Marker is an open-source Python library for converting PDF files and images to markdown. It uses advanced machine learning techniques to accurately extract and format text, tables, and images from documents, making it easier to work with content from various sources in a markdown format.

Pros

  • High accuracy in text and layout extraction
  • Supports both PDF and image input formats
  • Preserves formatting, including tables and images
  • Easy to use with a simple Python API

Cons

  • Requires significant computational resources for processing
  • May struggle with highly complex or non-standard document layouts
  • Limited support for handwritten text or unusual fonts
  • Dependency on external libraries and models

Code Examples

  1. Basic usage to convert a PDF to markdown:
from marker import Marker

marker = Marker()
markdown = marker.convert_to_markdown("input.pdf")
print(markdown)
  1. Converting an image to markdown:
from marker import Marker

marker = Marker()
markdown = marker.convert_to_markdown("input.jpg")
print(markdown)
  1. Customizing output options:
from marker import Marker

marker = Marker()
markdown = marker.convert_to_markdown(
    "input.pdf",
    include_images=True,
    table_format="github"
)
print(markdown)

Getting Started

To get started with Marker, follow these steps:

  1. Install Marker using pip:

    pip install marker-pdf
    
  2. Import and use Marker in your Python script:

    from marker import Marker
    
    marker = Marker()
    markdown = marker.convert_to_markdown("your_document.pdf")
    
    # Save the markdown to a file
    with open("output.md", "w") as f:
        f.write(markdown)
    

This will convert your PDF or image file to markdown and save it as "output.md" in the current directory.

Competitor Comparisons

57,265

Inference code for Llama models

Pros of Llama

  • Developed by Meta AI, benefiting from extensive resources and research
  • Supports multiple languages and tasks beyond text generation
  • Offers various model sizes for different computational requirements

Cons of Llama

  • Requires more computational resources to run effectively
  • Less focused on specific document processing tasks
  • May have stricter licensing and usage restrictions

Code Comparison

Marker:

from marker import Marker

marker = Marker()
result = marker.mark(document)
print(result.summary)

Llama:

from llama import Llama

llm = Llama(model_path="path/to/model.bin")
output = llm.generate("Your prompt here", max_tokens=100)
print(output)

Key Differences

Marker is specifically designed for document processing and summarization, while Llama is a more general-purpose language model. Marker focuses on extracting key information from documents, whereas Llama can be used for a wider range of natural language processing tasks.

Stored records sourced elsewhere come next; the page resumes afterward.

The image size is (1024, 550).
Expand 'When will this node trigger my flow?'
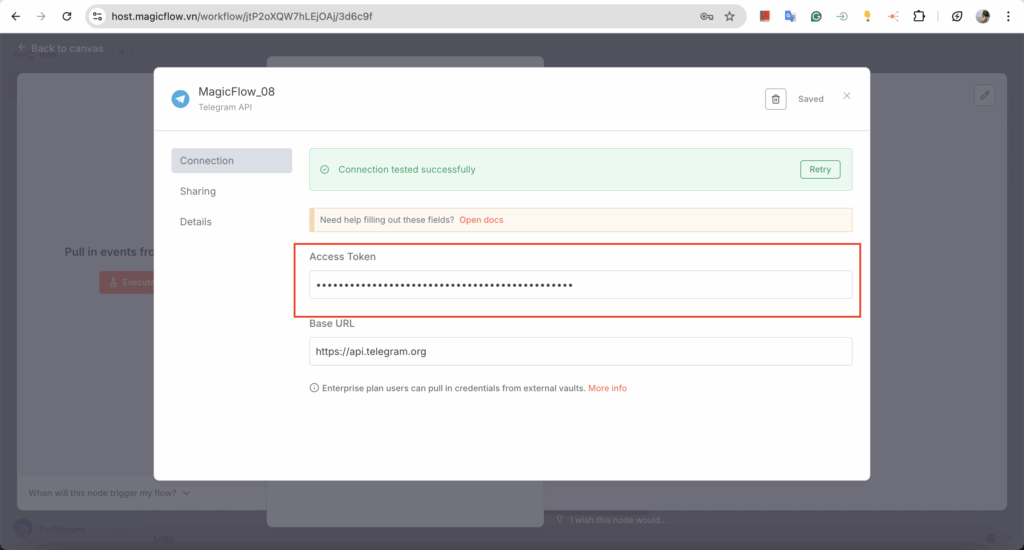click(109, 493)
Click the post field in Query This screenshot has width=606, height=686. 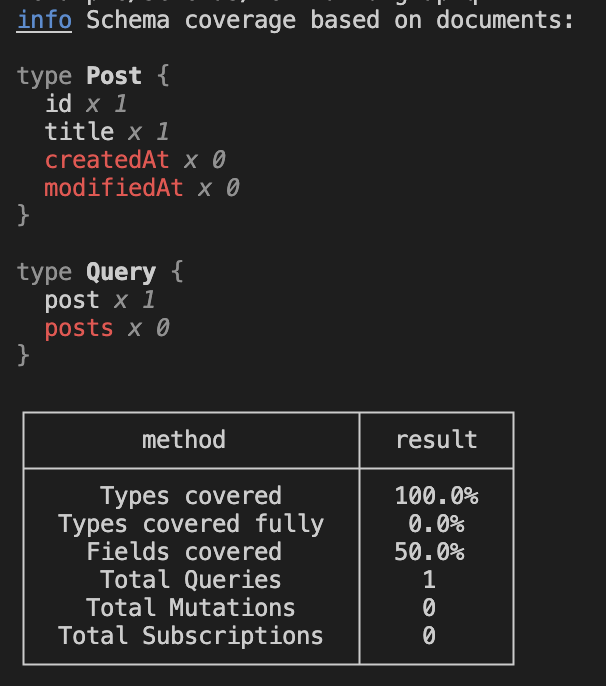point(72,300)
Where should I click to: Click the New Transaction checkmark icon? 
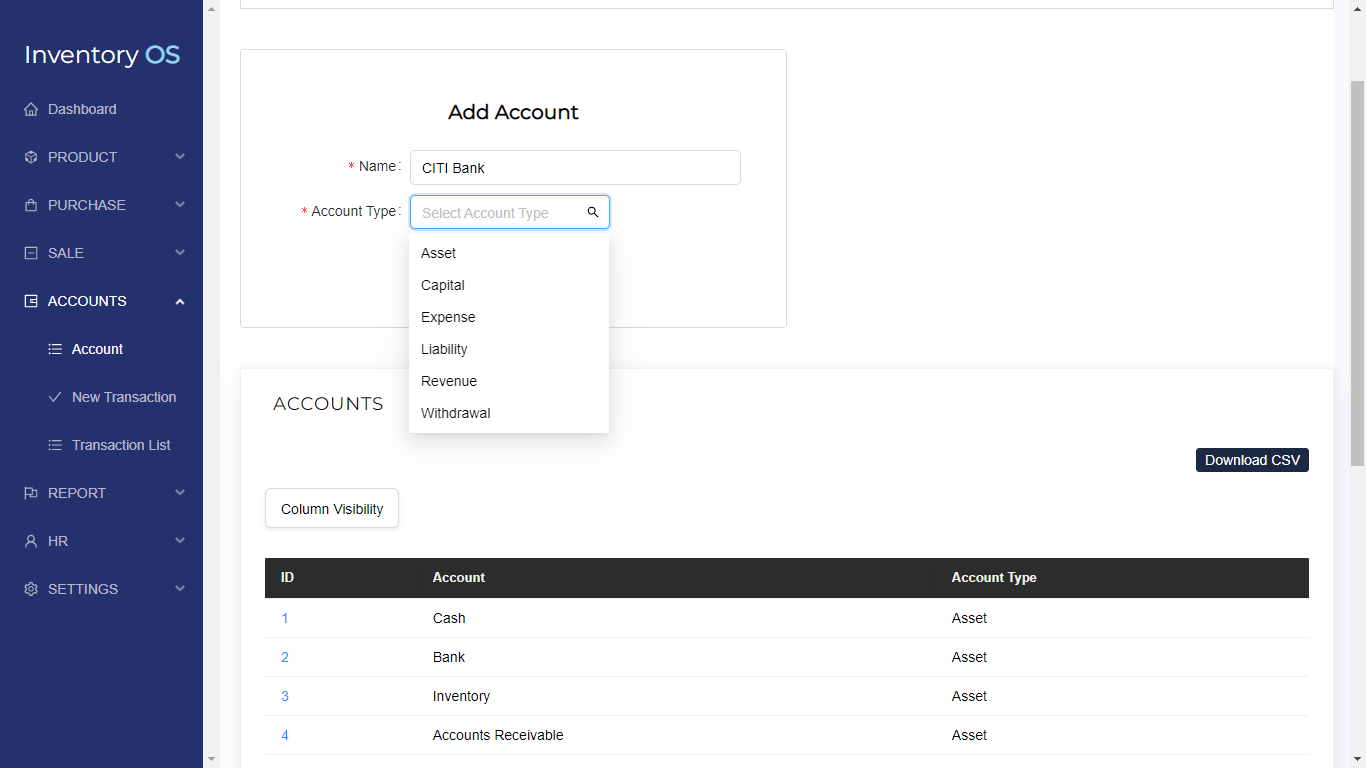click(x=56, y=397)
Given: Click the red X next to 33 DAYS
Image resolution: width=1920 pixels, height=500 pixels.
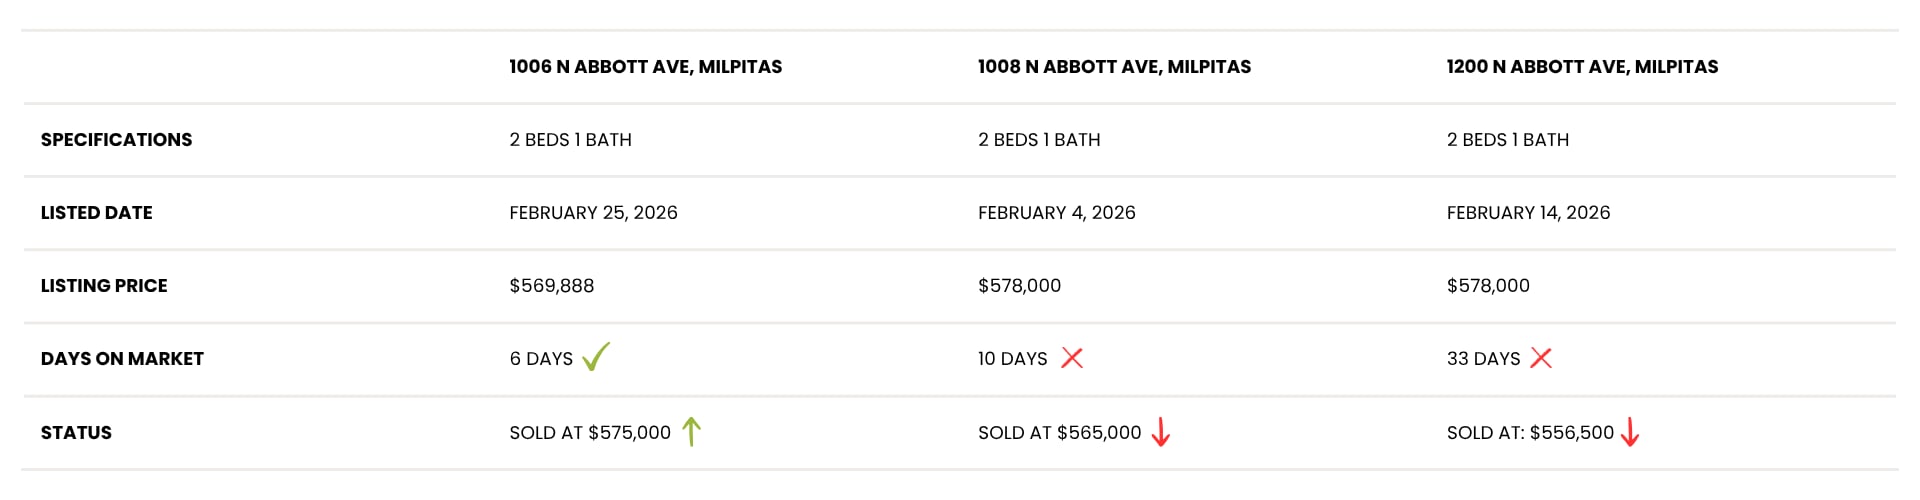Looking at the screenshot, I should coord(1541,358).
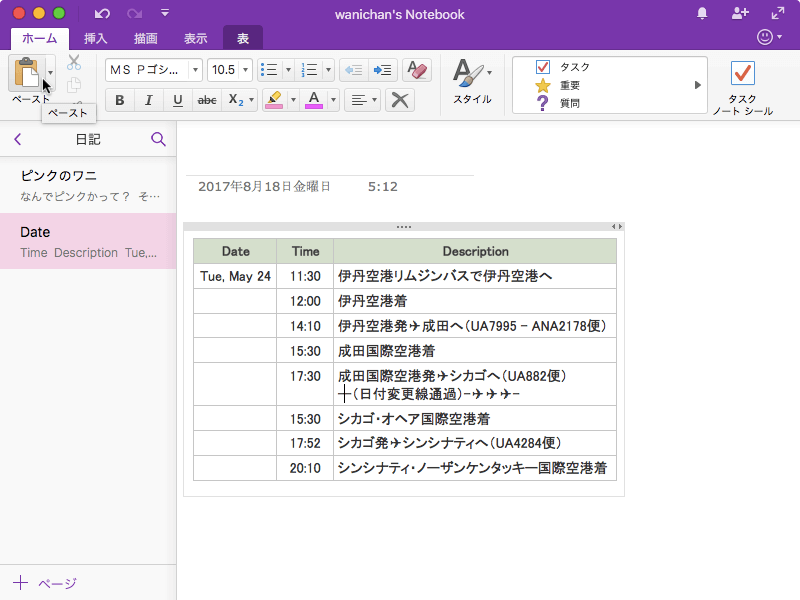This screenshot has width=800, height=600.
Task: Search the notebook with magnifier icon
Action: tap(158, 139)
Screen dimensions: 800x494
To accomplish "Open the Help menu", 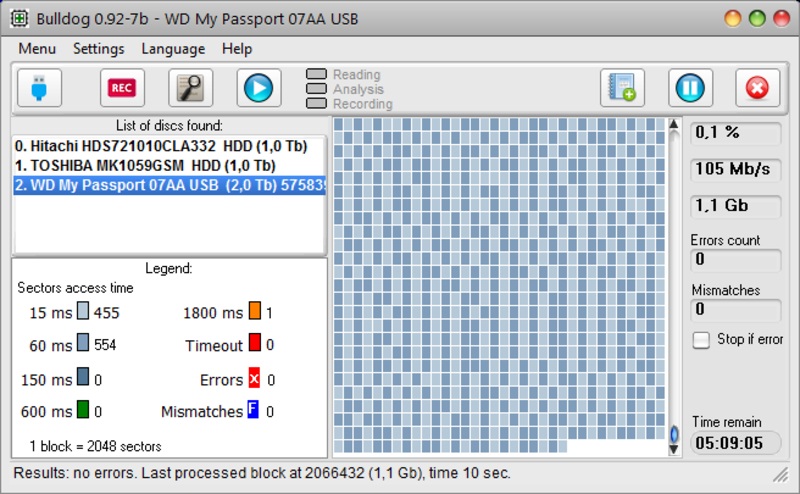I will tap(237, 49).
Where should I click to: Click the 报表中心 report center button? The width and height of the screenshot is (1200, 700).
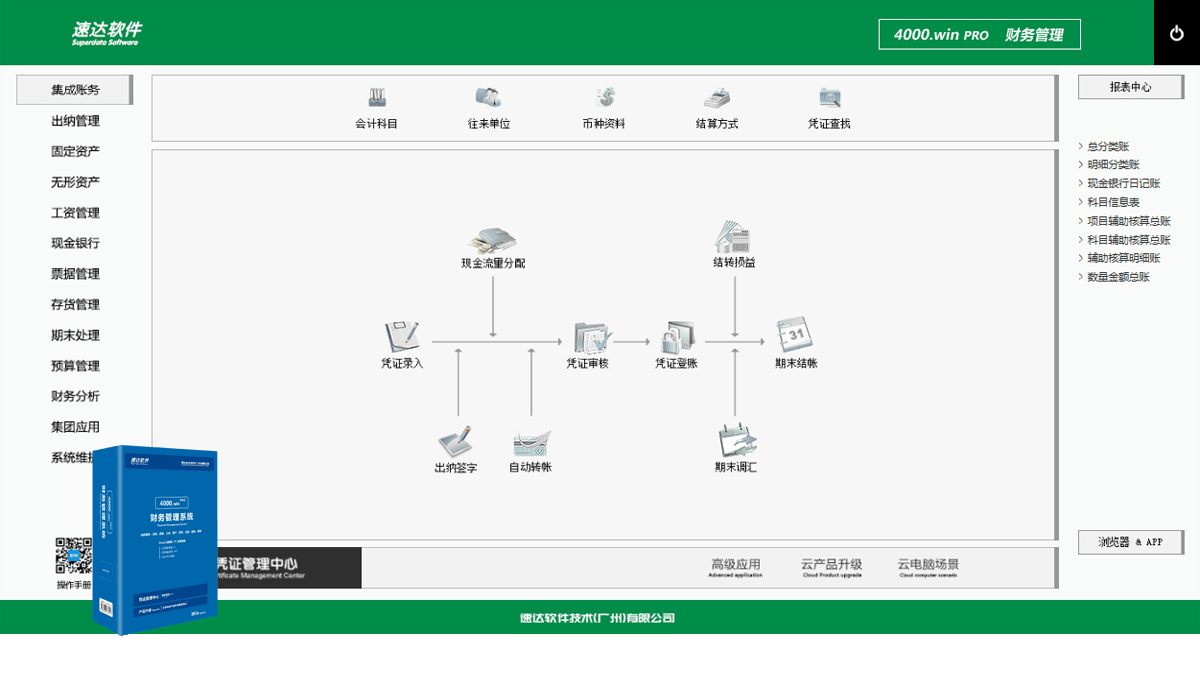click(1129, 86)
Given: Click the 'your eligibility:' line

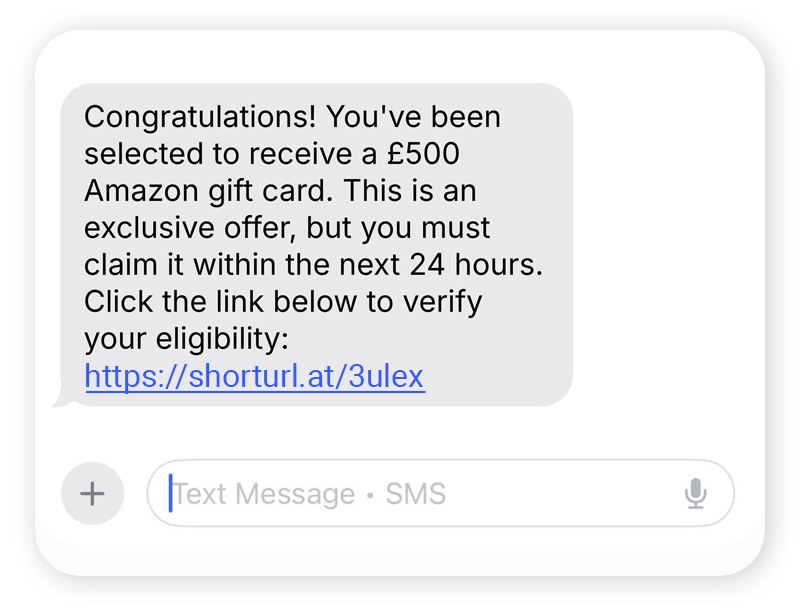Looking at the screenshot, I should (x=186, y=339).
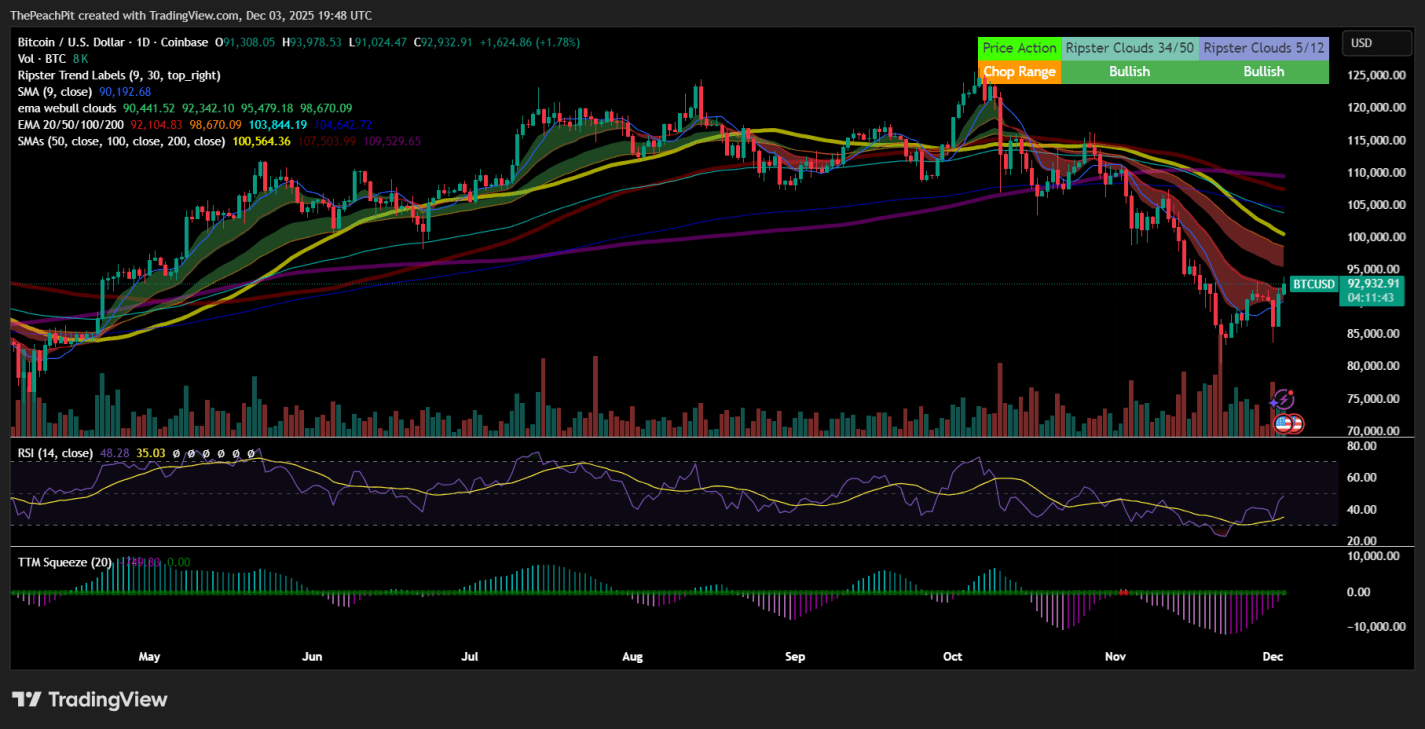The height and width of the screenshot is (729, 1425).
Task: Click the purple lightning chart events icon
Action: pos(1283,400)
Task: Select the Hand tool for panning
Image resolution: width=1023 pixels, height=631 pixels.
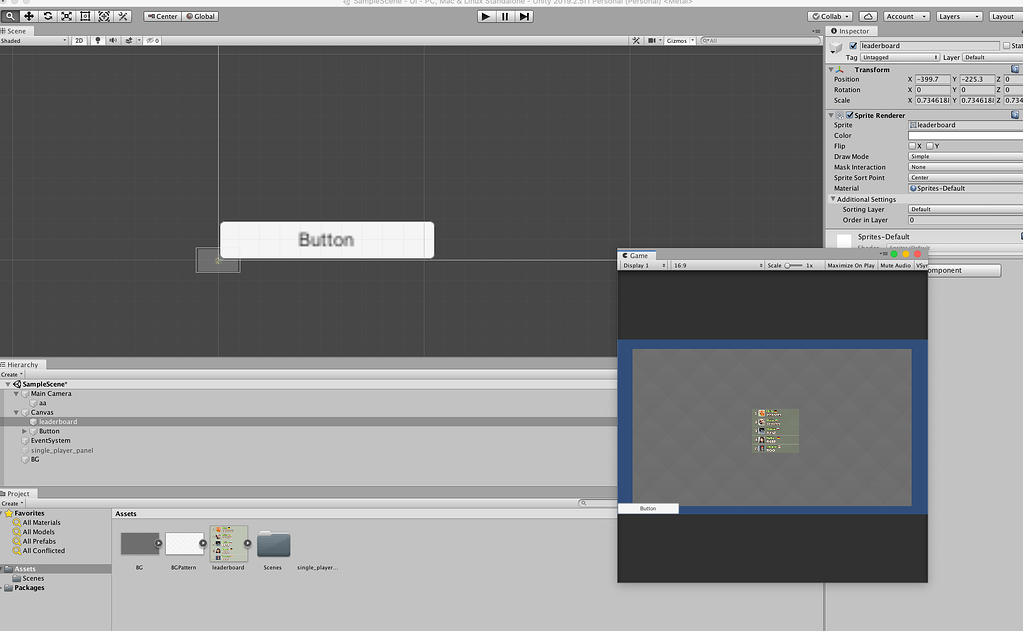Action: tap(10, 15)
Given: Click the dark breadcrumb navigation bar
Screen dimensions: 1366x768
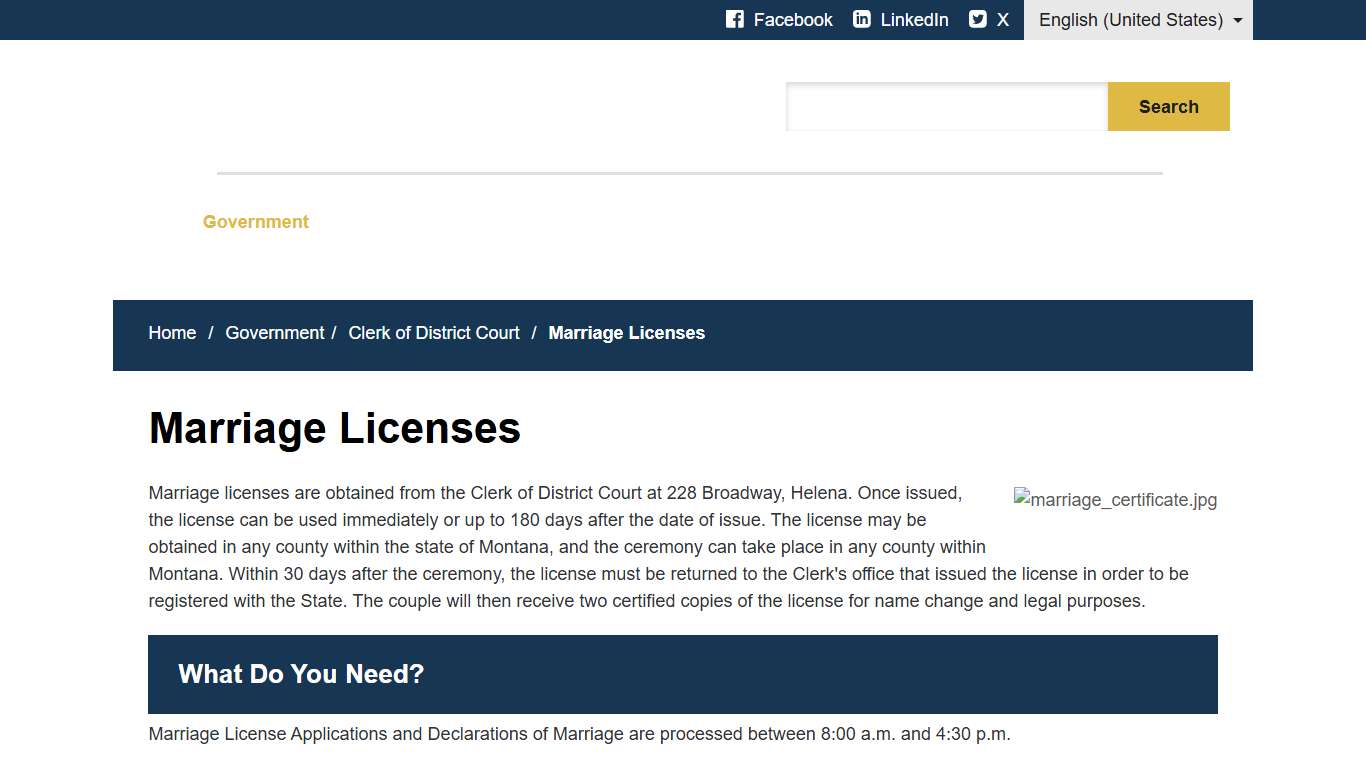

Marker is likely easier to set up and use for document-specific tasks, while Llama offers more flexibility but may require more expertise to implement effectively. The choice between the two depends on the specific use case and available resources.

74,778

Robust Speech Recognition via Large-Scale Weak Supervision

Pros of Whisper

  • More extensive language support (80+ languages)
  • Highly accurate transcription, especially for English
  • Robust to background noise and accents

Cons of Whisper

  • Larger model size, requiring more computational resources
  • Slower processing speed, especially for longer audio files
  • Less flexible for fine-tuning on specific domains or accents

Code Comparison

Whisper:

import whisper

model = whisper.load_model("base")
result = model.transcribe("audio.mp3")
print(result["text"])

Marker:

from marker import transcribe

result = transcribe("audio.mp3")
print(result)

Key Differences

  • Marker focuses on speed and efficiency, while Whisper prioritizes accuracy and language coverage
  • Marker is designed for easier fine-tuning and customization
  • Whisper has a more extensive research backing and is widely adopted in the industry
  • Marker aims to be more lightweight and suitable for edge devices or resource-constrained environments

Both projects offer valuable solutions for speech recognition, with Whisper excelling in multilingual support and accuracy, while Marker emphasizes speed and customization. The choice between them depends on specific use cases and resource availability.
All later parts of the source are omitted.